The Chat


The Chat

La Boite Indie 

 La Boite Roundhouse Theatre

November 5 – 14 2015


Reviewed by Katy Cotter




Co-creators James Brennan and David Woods have conceived a rare and powerful theatrical experience that allows the audience to navigate inside a severely misunderstood world.


The Chat opens up a can of squirming, uncomfortable worms and tries to remove the stigma around the rehabilitation of criminal offenders.


Being a parole officer, Brennan was deeply affected by interviews had with offenders and decided to explore creative outlets that generated discussions and abolished stereotypes. The question that continued to arise and concern Brennan was ‘How should we treat people who commit offences whilst maintaining their dignity?’ The Chat highlights that the relationship between the parole officer and the offender is one that must be valued. It is a delicate relationship as the officer’s job does not require them to assess whether or not the offender is guilty. The performance contains interviews that shed light on the duty of care of the officer, particularly their ongoing battle of providing the right help. It also humanises the offenders with the dialogue being dark yet often comical, revealing the absurdities of situations.

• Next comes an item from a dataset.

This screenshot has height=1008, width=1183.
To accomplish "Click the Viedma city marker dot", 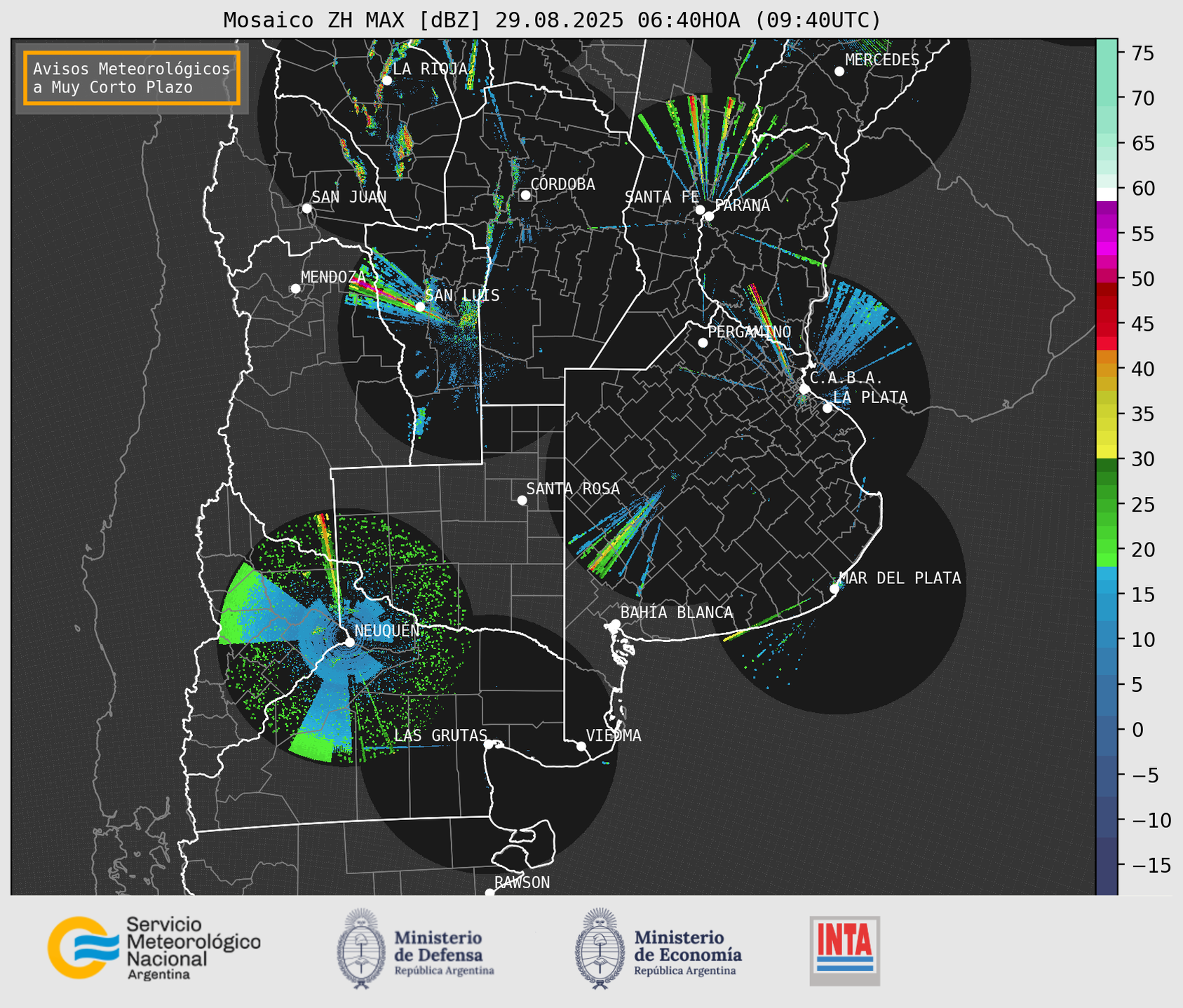I will [x=581, y=746].
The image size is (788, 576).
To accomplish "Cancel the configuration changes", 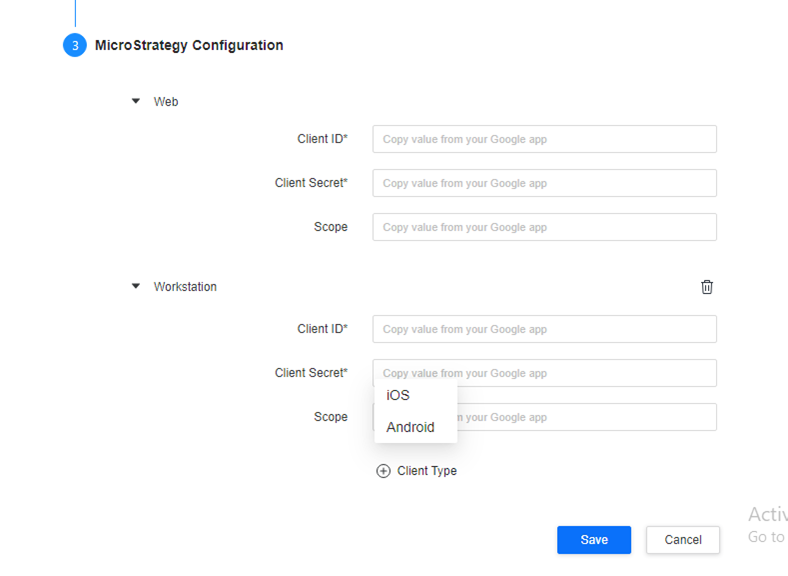I will point(682,540).
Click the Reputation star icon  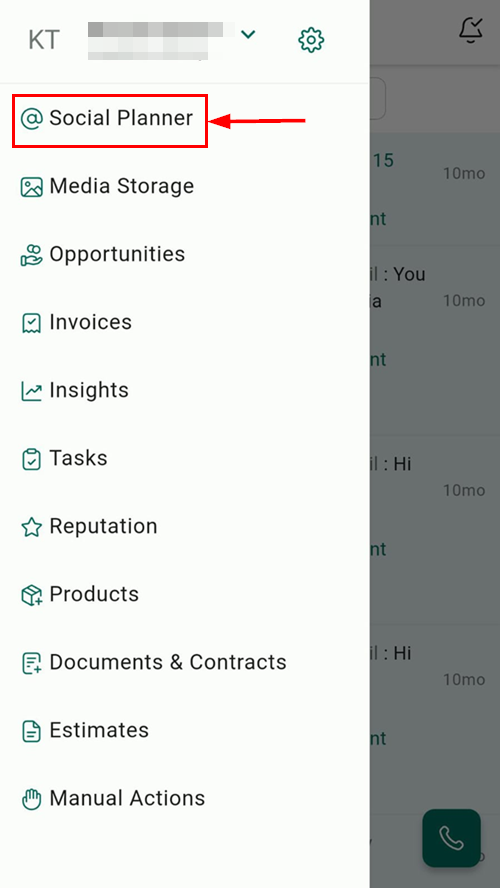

What makes this show so incredible and unsettling is that some of the performers are ex-offenders who are all exceptionally brave human beings and are terrifyingly raw on stage, exposing themselves to a room of strangers. This is such an important element of the work, transforming it from theatre to therapy, or soul-searching.

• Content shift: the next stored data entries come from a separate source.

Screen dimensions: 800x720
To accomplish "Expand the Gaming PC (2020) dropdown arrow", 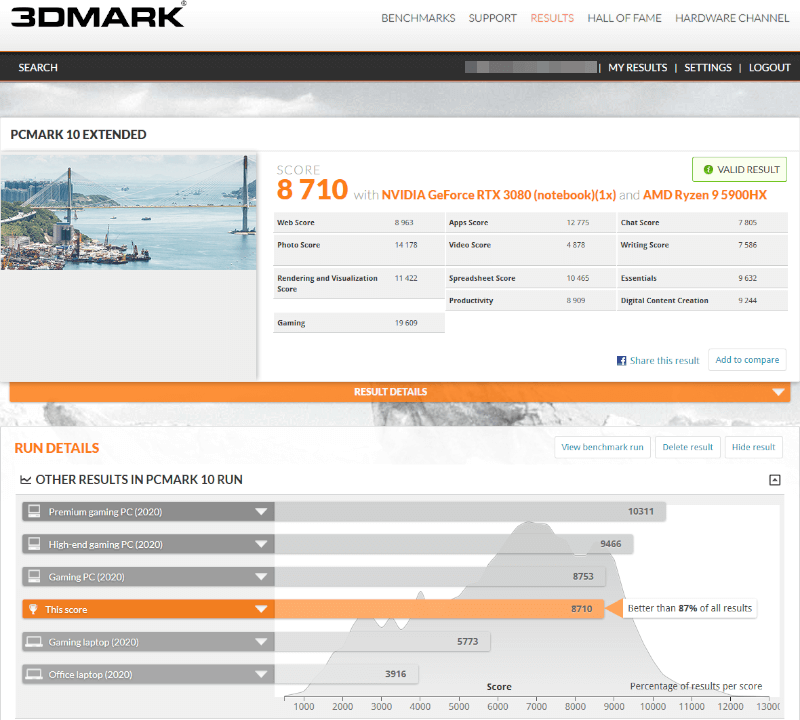I will click(261, 577).
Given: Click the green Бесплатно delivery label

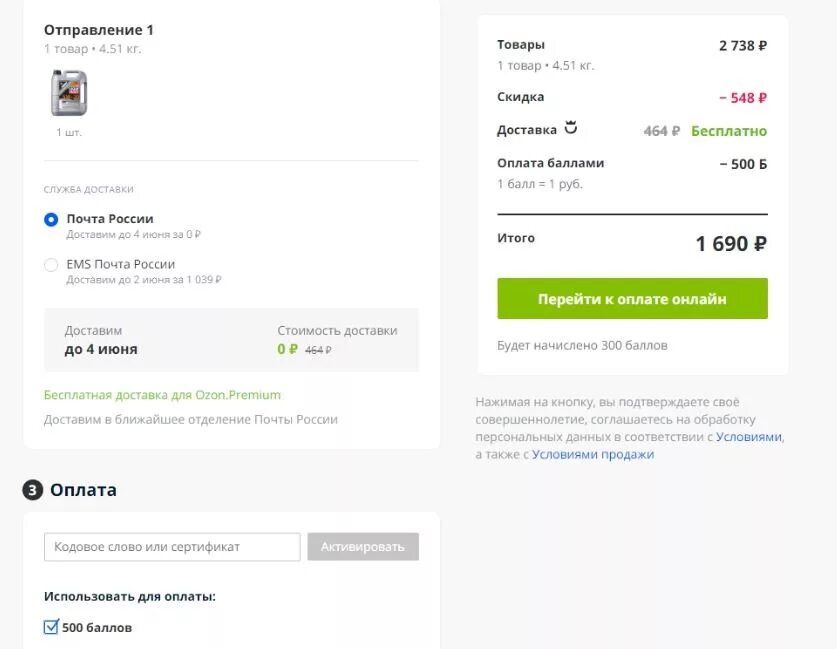Looking at the screenshot, I should coord(729,131).
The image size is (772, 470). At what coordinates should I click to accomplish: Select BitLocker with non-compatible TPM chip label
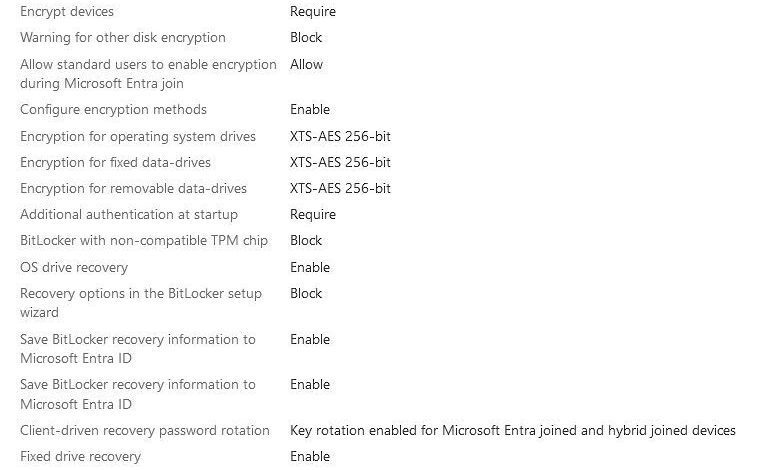coord(144,241)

The performers are literally screaming out for understanding, empathy and compassion.


They want to expel the hate inside of them and are yearning for someone to listen, and help them find solutions to move forward with their lives. The transition back into society and stopping repeated offences is a focus in the show, and solutions are hard to come by. It seems that being in prison is a safer option. One of the performers, Mark Flewell-Smith, almost had me in tears when he said in his rough voice, “I am frightened by no-one but I’m scared of everything.”

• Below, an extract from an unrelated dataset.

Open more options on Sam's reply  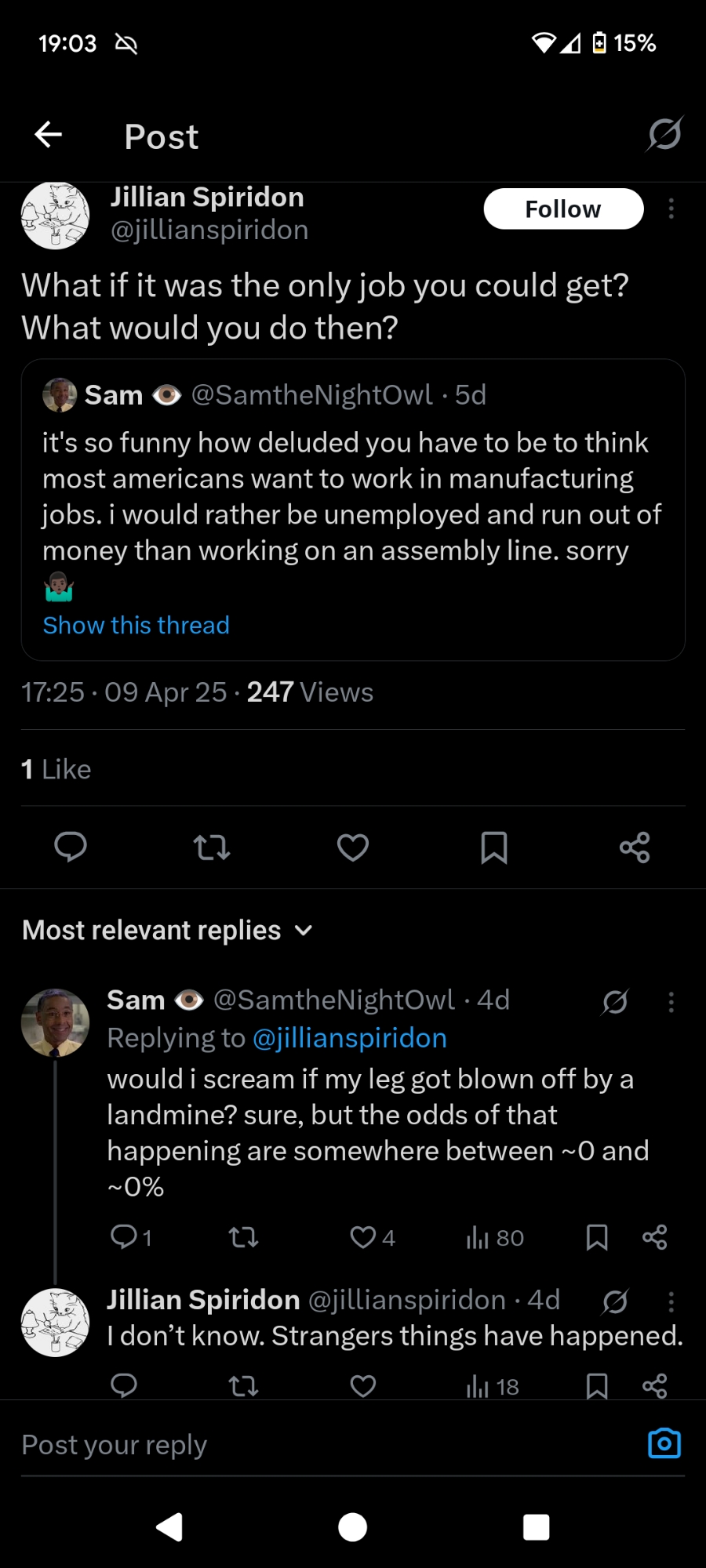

There is a fine line between fiction and the truth that keeps audiences engaged. The performers are allowing exclusive access into their lives – their rehabilitation – and whether or not they are bending the truth at times, The Chat evokes a gut response that can only be experienced in person. At times you are possessed with rage and the next a deep sadness. You question how you view people that are different from you and lived different experiences. There is a frustration because you want to know more about the “characters” and how they got to certain points – information needed to then provide adequate help and solutions, yes? This is the dilemma! There are so many questions left unanswered, too much judgment, and not enough listening. Toward the end of the show there is an element of audience participation, where the audience is able to ask performers questions or offer suggestions about how to help them transition back into society.


One audience member simply asked Mark what he wanted. Mark replied, “I want to be just like you. I want to be normal.”


Walking out of the theatre, I was lost for words. I was not satisfied. Then on the drive home, I realised that was the point. The Chat does not end once you leave. It will stay with you; those faces will stay with you. This is an important piece of theatre; it is brave, it is unfair, it is harrowing. Yet there is hope. A hope to be heard, to be given a chance, to be normal…whatever that is.